In preparation for the above meeting I've been having a fresh look at the Theological Declaration of Barmen that set out the Confessing German Evangelical Church's opposition to the Nazification of the Church in the 1930's. Recent government attempts to impose its secular values on the Church in the UK have given the Barmen Declaration added relevance for our situation. The Declaration was drafted by Swiss theologian Karl Barth who was a professor at Bonn University at the time. He was later thrown out of Germany for refusing to swear an oath of allegiance to Hitler. You don't have to be a card carrying Barthian (and in case you are worrying - I'm not) to applaud the Declaration's ringling affirmation of the Lordship of Christ and the independence of the Church from unwarranted state interference.
8.11 Jesus Christ, as he is attested for us in Holy Scripture, is the one Word of God which we have to hear and which we have to trust and obey in life and in death.
8.12 We reject the false doctrine, as though the church could and would have to acknowledge as a source of its proclamation, apart from and besides this one Word of God, still other events and powers, figures and truths, as God's revelation.
8.17 The Christian Church is the congregation of the brethren in which Jesus Christ acts presently as the Lord in Word and sacrament through the Holy Spirit.
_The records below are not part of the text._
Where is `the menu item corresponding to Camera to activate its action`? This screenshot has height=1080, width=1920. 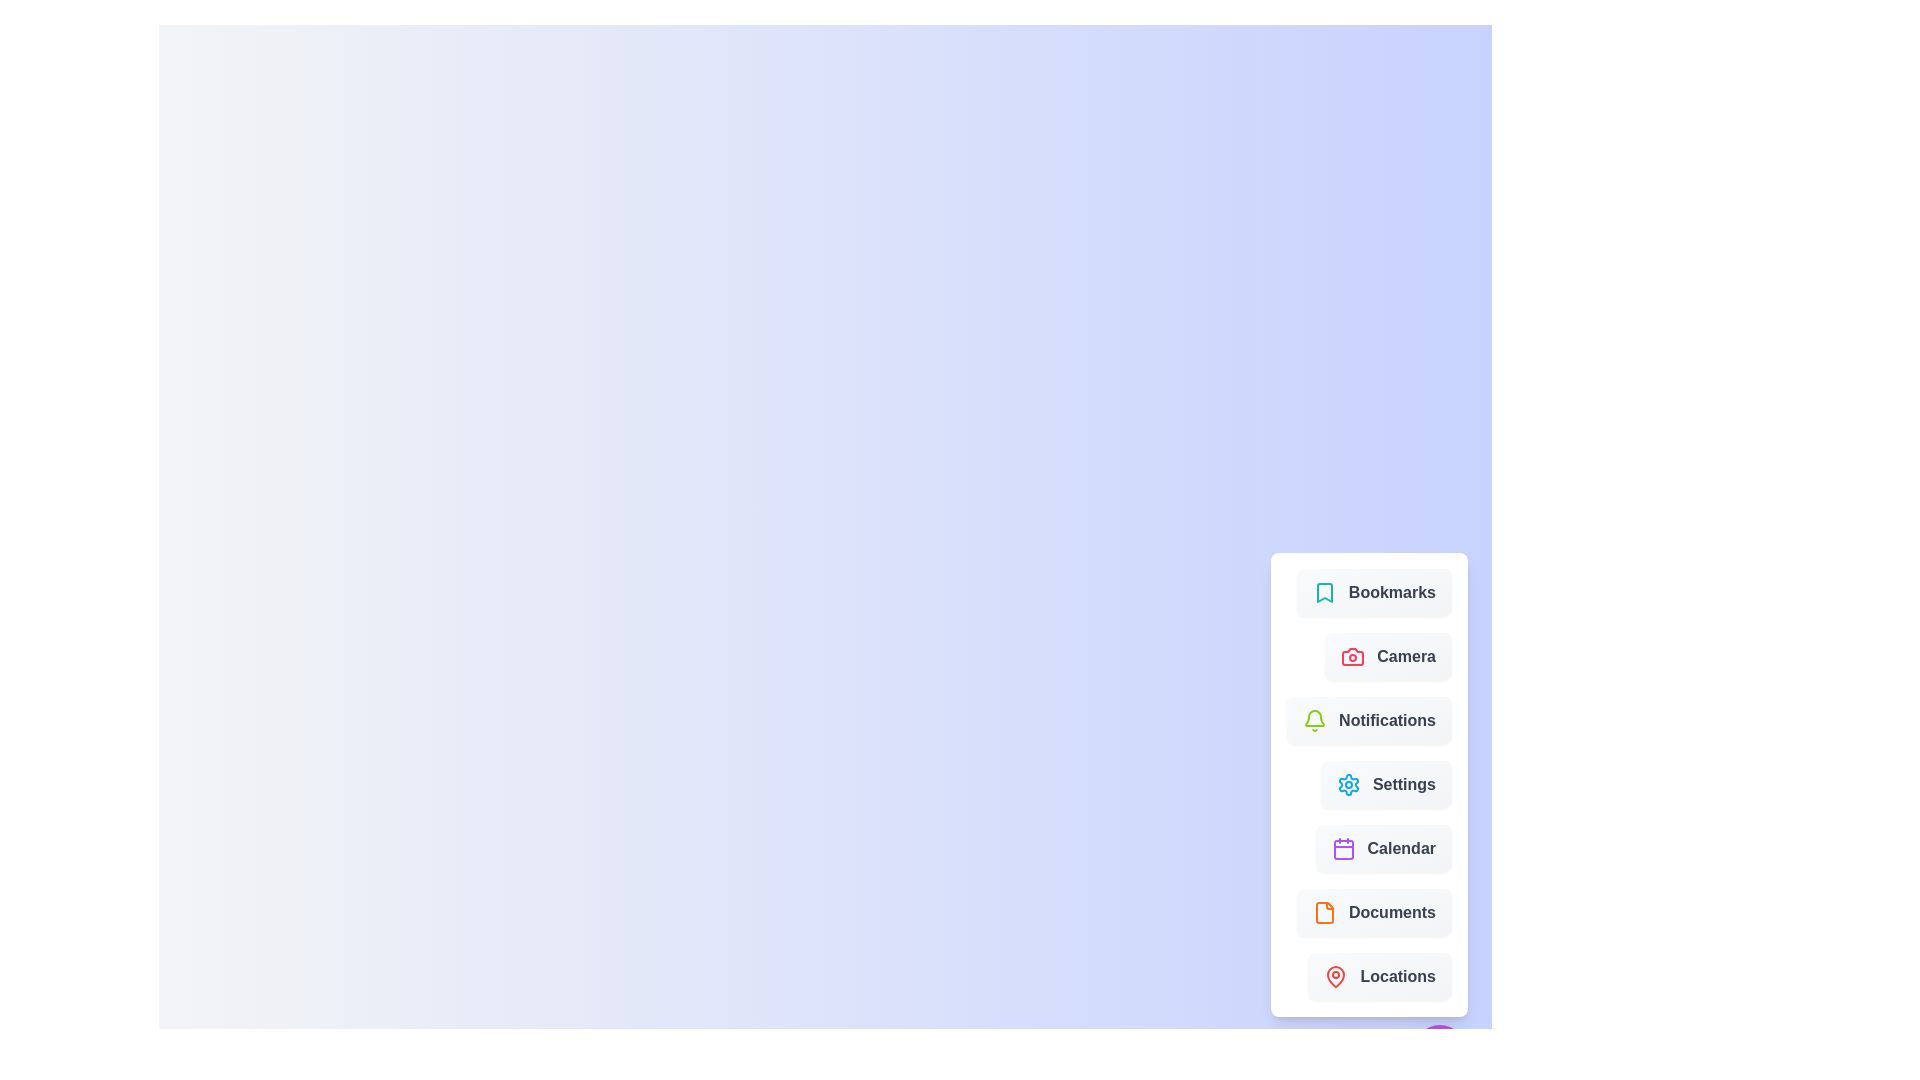 the menu item corresponding to Camera to activate its action is located at coordinates (1387, 656).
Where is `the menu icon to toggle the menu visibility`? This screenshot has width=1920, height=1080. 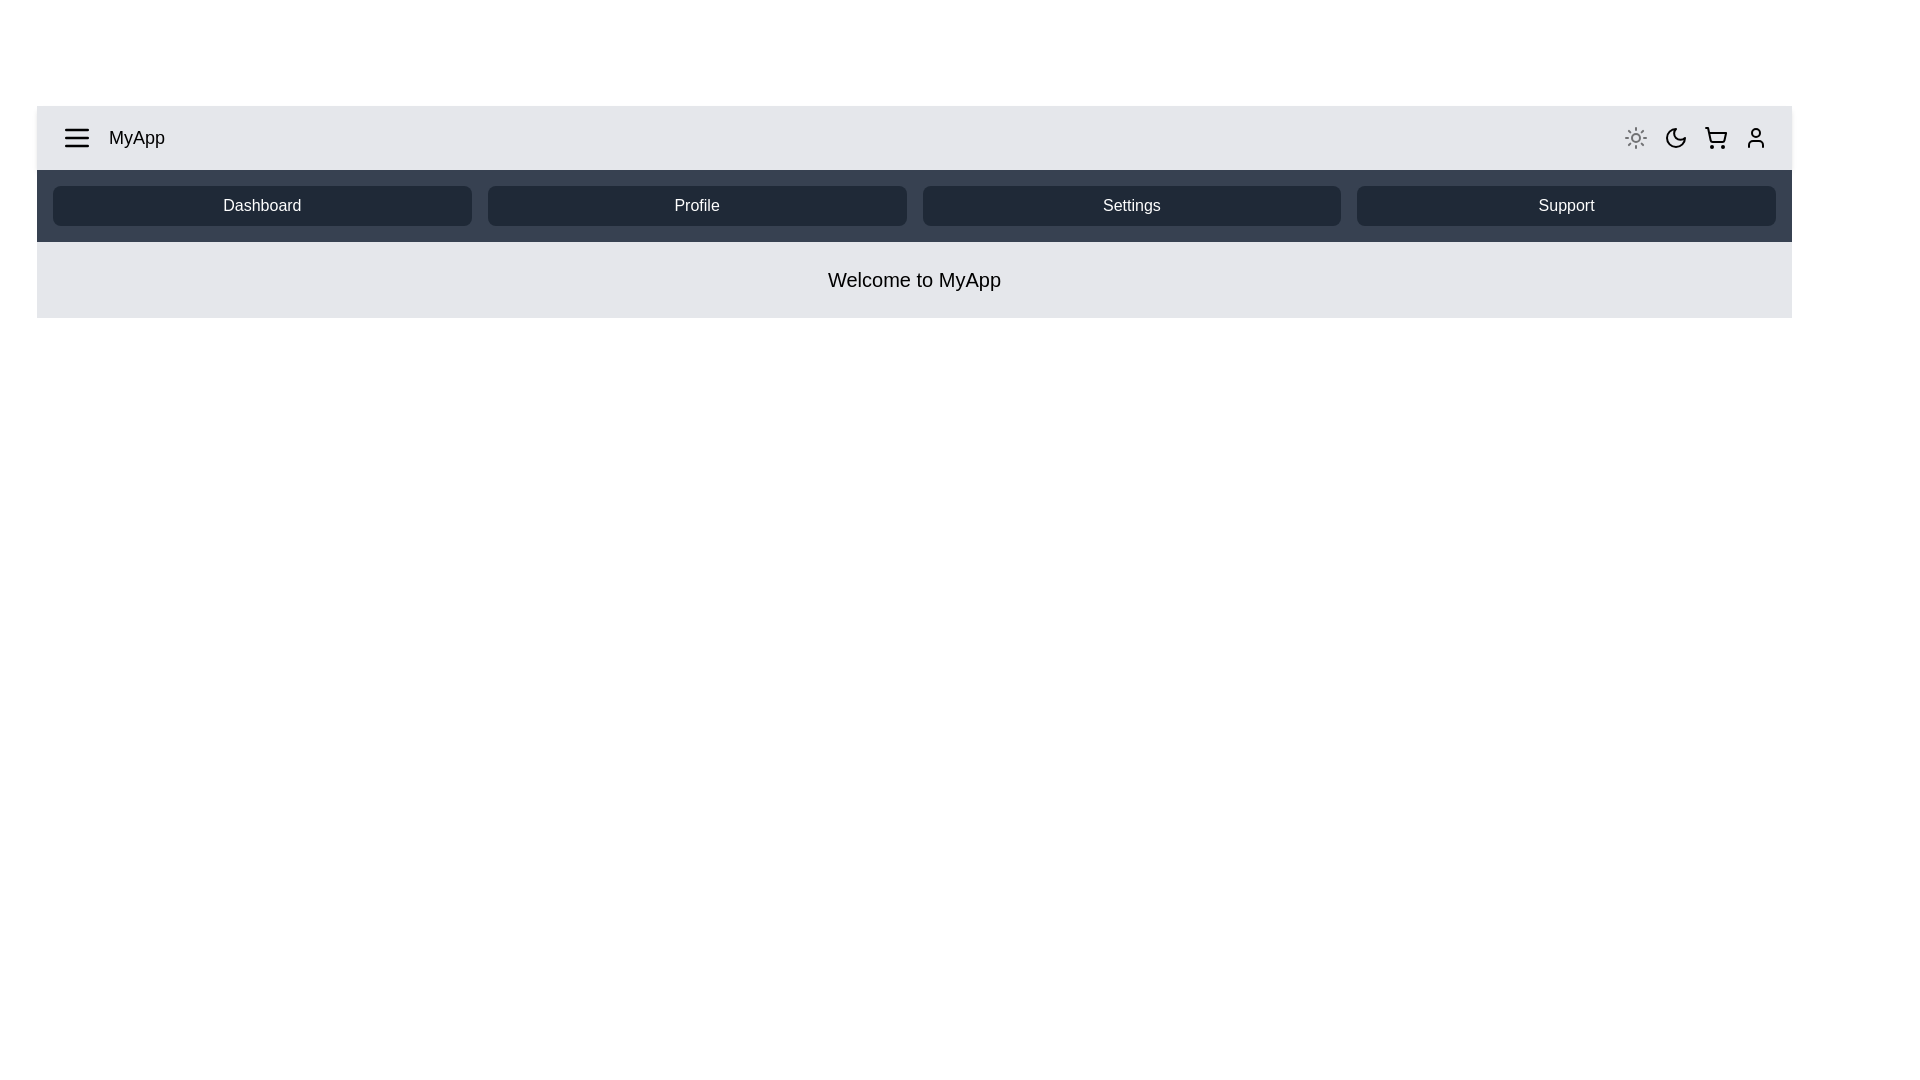 the menu icon to toggle the menu visibility is located at coordinates (76, 137).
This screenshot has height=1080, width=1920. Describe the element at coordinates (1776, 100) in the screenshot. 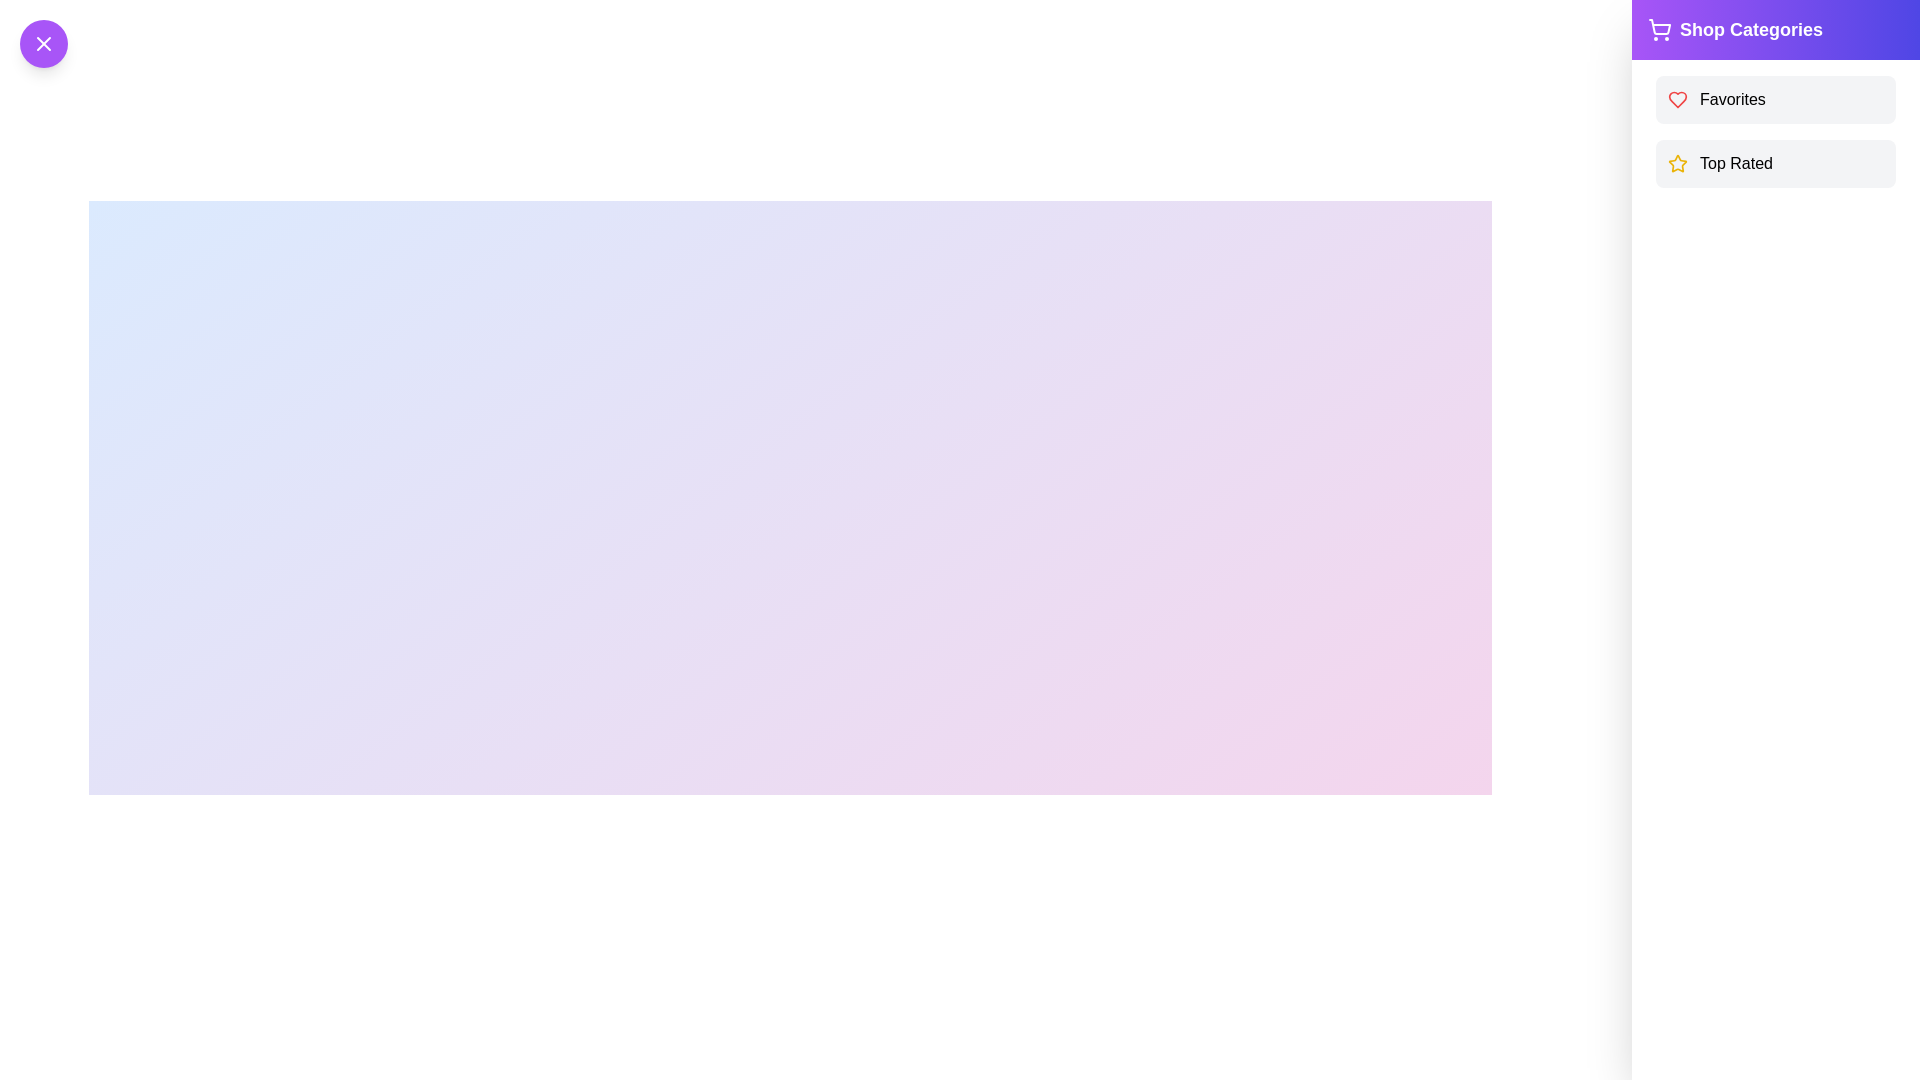

I see `the 'Favorites' category in the list` at that location.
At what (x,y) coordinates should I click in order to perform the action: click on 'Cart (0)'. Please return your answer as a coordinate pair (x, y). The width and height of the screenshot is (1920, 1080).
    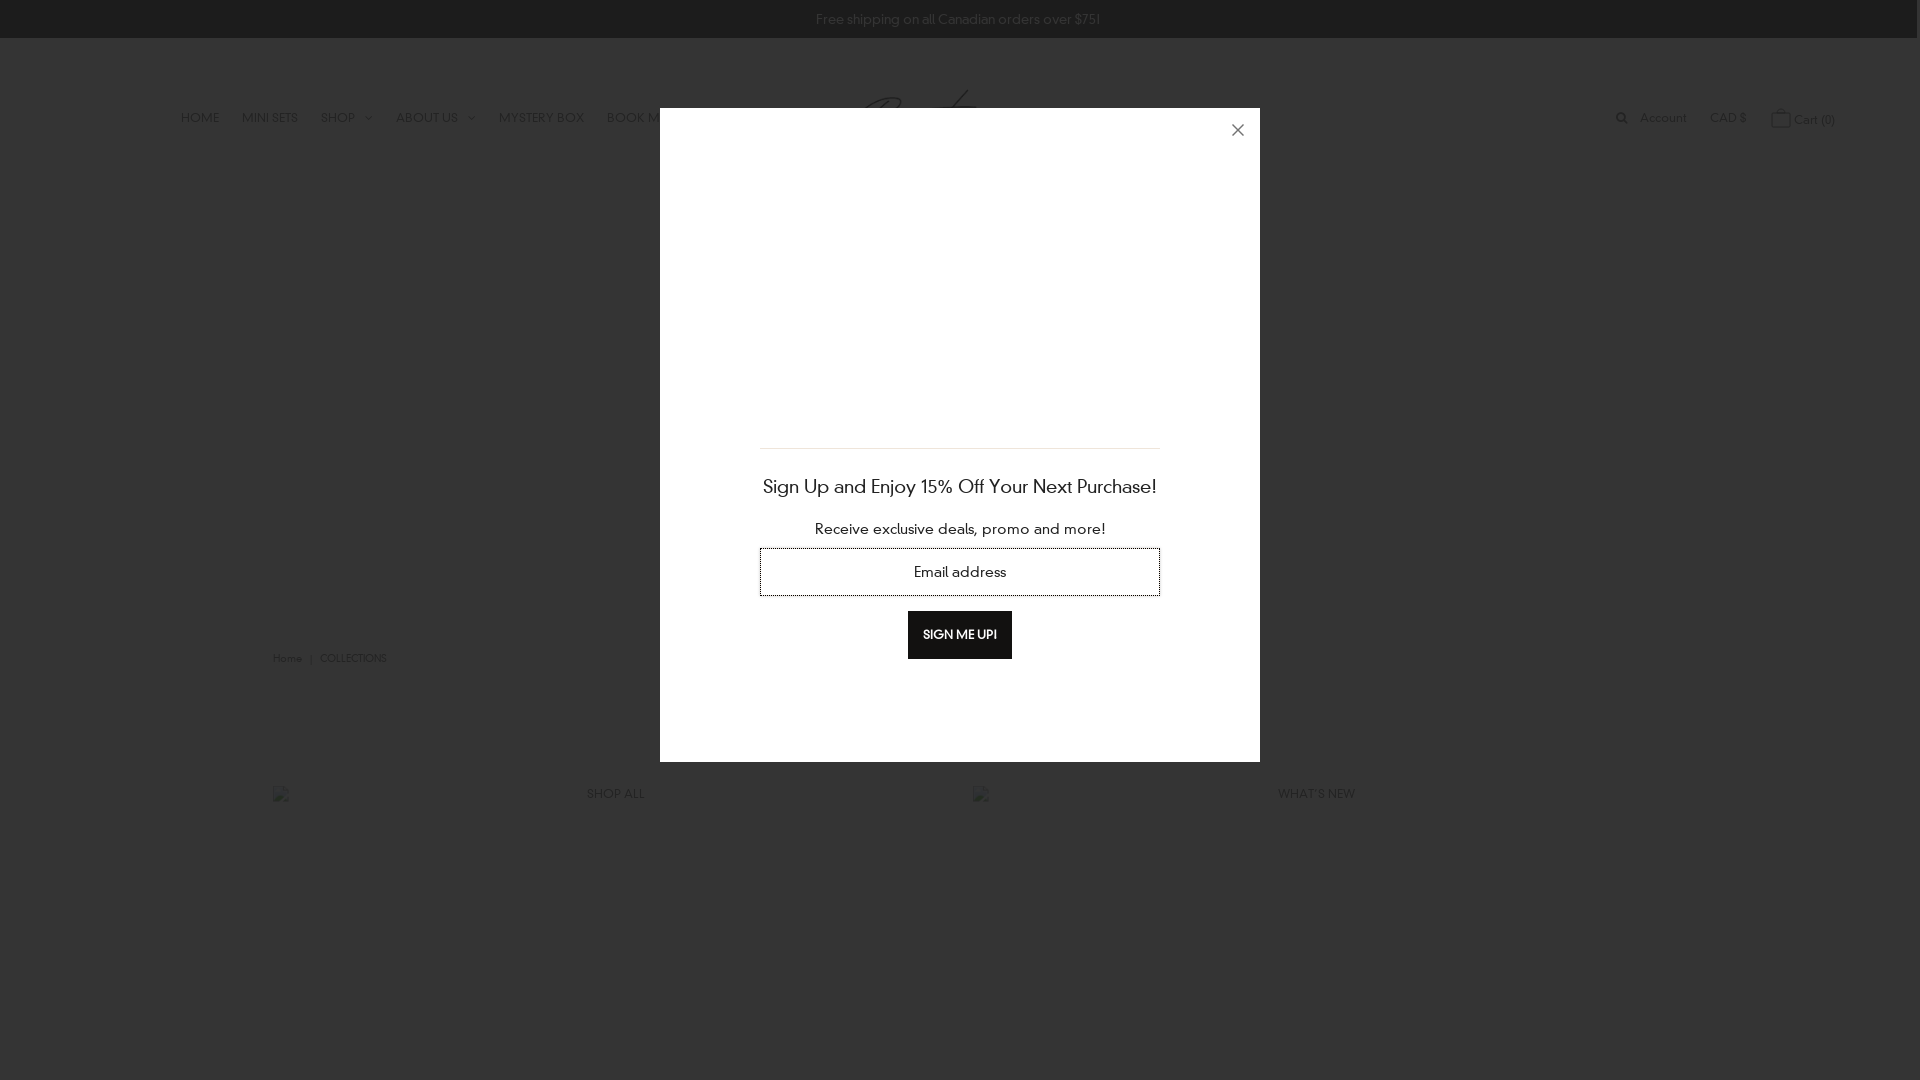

As the Church of pardoned sinners, it has to testify in the midst of a sinful world, with its faith as with its obedience, with its message as with its order, that it is solely his property, and that it lives and wants to live solely from his comfort and from his direction in the expectation of his appearance.
8.18 We reject the false doctrine, as though the Church were permitted to abandon the form of its message and order to its own pleasure or to changes in prevailing ideological and political convictions.